━━ GIVEN RECORDS

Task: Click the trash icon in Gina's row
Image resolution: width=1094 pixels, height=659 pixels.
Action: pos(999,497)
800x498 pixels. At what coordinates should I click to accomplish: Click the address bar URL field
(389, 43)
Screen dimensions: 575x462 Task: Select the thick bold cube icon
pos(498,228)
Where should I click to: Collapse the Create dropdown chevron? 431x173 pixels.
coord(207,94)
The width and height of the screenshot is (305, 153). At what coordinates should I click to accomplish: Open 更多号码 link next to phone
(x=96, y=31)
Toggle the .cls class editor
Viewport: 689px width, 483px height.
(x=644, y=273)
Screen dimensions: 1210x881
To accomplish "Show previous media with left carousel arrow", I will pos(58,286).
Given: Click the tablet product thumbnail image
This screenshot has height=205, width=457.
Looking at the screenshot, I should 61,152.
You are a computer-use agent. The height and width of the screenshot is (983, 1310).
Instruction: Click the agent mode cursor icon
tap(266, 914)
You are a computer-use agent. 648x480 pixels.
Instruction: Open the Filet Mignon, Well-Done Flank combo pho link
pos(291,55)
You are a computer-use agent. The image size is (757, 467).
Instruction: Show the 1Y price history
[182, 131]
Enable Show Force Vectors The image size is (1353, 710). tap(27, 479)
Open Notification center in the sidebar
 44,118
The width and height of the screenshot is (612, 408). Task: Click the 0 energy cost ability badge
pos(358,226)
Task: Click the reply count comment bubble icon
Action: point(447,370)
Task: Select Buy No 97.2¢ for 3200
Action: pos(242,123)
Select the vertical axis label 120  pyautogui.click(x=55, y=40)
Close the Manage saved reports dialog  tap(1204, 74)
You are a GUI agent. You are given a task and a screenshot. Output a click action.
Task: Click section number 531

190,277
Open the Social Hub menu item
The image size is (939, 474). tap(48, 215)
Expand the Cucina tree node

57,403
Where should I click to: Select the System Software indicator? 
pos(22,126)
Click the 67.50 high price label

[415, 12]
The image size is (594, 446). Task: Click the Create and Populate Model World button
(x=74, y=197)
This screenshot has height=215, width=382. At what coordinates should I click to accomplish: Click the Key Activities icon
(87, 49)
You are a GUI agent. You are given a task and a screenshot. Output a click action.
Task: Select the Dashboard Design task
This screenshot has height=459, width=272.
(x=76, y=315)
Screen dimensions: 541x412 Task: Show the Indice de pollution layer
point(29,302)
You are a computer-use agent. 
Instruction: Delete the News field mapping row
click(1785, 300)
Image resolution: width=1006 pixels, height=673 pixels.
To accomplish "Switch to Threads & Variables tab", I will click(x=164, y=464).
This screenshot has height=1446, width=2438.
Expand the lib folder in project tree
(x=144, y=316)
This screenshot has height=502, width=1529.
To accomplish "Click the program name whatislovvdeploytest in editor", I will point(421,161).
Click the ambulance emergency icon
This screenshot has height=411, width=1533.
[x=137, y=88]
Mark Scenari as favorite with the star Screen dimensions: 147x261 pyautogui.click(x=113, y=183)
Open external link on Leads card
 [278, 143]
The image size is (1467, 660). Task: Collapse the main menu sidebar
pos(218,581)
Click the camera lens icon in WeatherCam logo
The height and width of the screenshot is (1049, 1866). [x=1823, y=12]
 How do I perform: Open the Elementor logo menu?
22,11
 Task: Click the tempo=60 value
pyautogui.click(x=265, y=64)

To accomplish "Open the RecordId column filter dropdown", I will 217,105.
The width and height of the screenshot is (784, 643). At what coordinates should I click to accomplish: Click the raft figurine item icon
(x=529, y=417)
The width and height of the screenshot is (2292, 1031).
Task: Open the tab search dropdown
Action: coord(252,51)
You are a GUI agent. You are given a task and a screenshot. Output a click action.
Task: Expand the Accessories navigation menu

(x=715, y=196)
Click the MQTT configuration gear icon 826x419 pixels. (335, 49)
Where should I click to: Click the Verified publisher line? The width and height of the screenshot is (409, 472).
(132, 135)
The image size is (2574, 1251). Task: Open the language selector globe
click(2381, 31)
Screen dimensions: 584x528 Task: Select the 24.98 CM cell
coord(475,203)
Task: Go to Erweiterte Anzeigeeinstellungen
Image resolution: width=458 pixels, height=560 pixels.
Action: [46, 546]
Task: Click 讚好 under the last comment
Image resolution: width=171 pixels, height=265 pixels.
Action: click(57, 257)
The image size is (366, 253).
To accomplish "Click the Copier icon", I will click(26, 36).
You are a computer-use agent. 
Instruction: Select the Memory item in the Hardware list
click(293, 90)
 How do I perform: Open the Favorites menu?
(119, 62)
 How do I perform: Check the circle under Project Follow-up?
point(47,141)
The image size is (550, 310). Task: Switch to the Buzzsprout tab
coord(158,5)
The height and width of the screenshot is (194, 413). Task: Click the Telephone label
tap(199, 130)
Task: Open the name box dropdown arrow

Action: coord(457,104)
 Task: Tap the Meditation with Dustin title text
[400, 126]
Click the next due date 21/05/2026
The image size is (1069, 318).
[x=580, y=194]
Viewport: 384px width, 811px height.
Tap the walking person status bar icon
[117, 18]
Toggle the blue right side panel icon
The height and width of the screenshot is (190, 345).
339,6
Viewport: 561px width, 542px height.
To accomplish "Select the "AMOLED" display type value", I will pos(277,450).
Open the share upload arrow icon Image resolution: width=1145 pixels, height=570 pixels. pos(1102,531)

━━━━

Identify every line in the listing above that contains the word "name", and copy each of those lines.

To accomplish "Click the program name whatislovvdeploytest in editor", I will point(421,161).
Task: Open the name box dropdown arrow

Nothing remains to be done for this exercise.